How to Plan a Trip With AI (Step-by-Step, 2026)
Planning a trip with AI is genuinely useful — it collapses hours of research into minutes — but it works best as a first draft, not a final answer. The steps below walk you from a blank page to a bookable itinerary, including how to verify what AI gets wrong and how human travel stories close the gap.
AI trip planning has moved well past the novelty stage. Travellers are using it to sketch out rough itineraries, surface destination ideas they'd never have stumbled on, and untangle the logistics of multi-city trips that once required a travel agent. But the technology has real limits — and knowing those limits is what separates a smooth trip from an embarrassing arrival at a restaurant that closed two years ago.
This guide covers the full process: how to prompt an AI effectively, what categories of information to treat with scepticism, and how to layer in real human insight — the kind that knows which neighbourhood actually feels right at night, or that the museum is free on the first Sunday of the month.
Step-by-Step: How to Plan a Trip With AI
Define your trip before you open any tool
Garbage in, garbage out applies to travel planning as much as anywhere.

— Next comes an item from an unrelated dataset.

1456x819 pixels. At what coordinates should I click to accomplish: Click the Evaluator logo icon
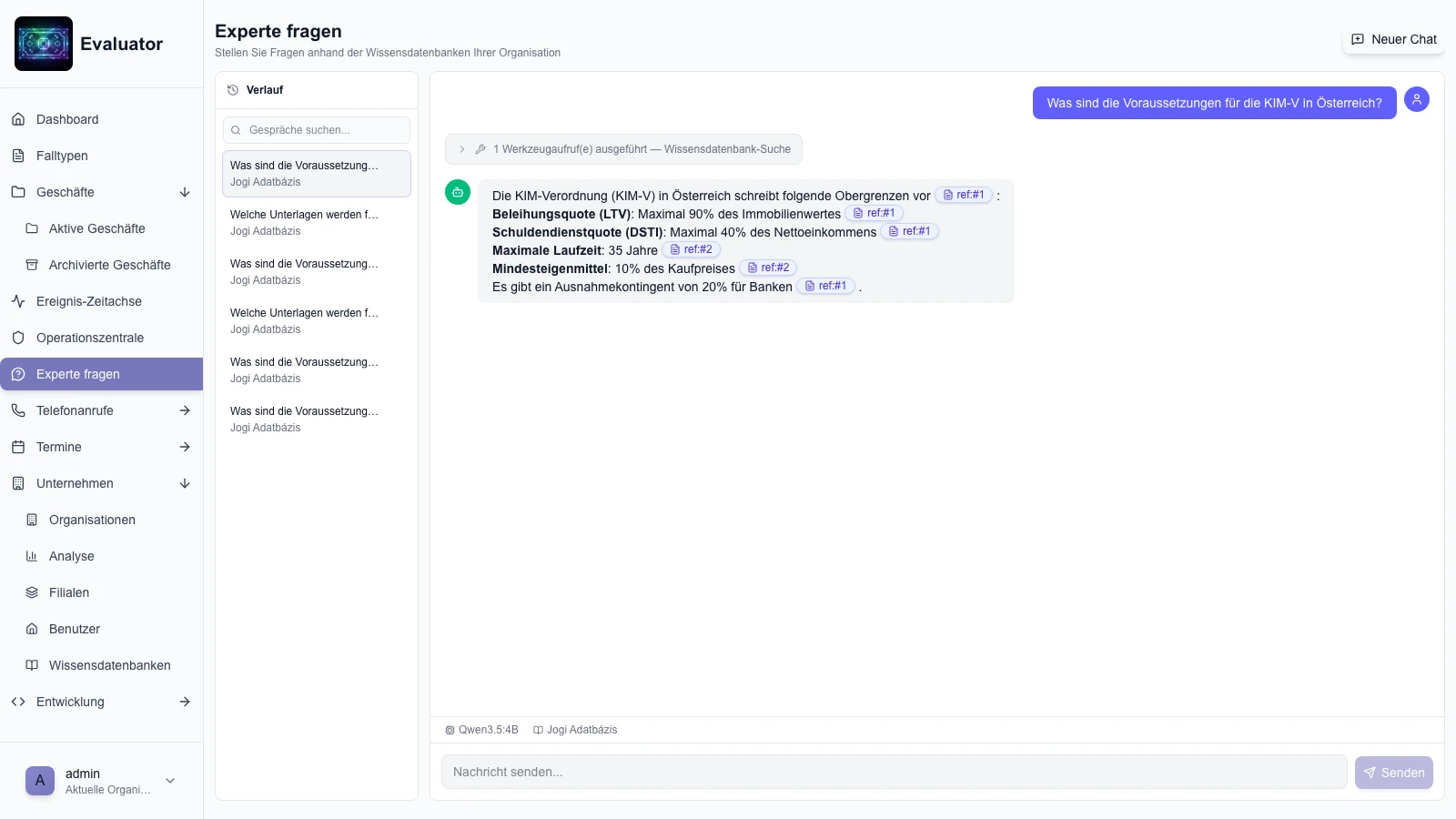click(x=44, y=44)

Before you type a single prompt, spend five minutes writing down: your destination or shortlist of destinations, exact travel dates, the size and makeup of your group (solo, couple, family with young children, etc.), a realistic budget range, and — importantly — how you want the trip to feel. "Relaxed with one or two standout experiences" produces a very different itinerary than "see as much as possible."
This prep work lets you front-load the context into your first prompt rather than chasing the AI through ten rounds of correction.
Write a rich opening prompt
A specific prompt gets a specific plan. A vague one gets a generic one. Include: destination, dates, group composition, interests, things you'd rather skip, any dietary or accessibility needs, and your accommodation preference (city-centre hotel, boutique guesthouse, rented apartment). The more the AI understands your actual situation, the less you'll need to trim later.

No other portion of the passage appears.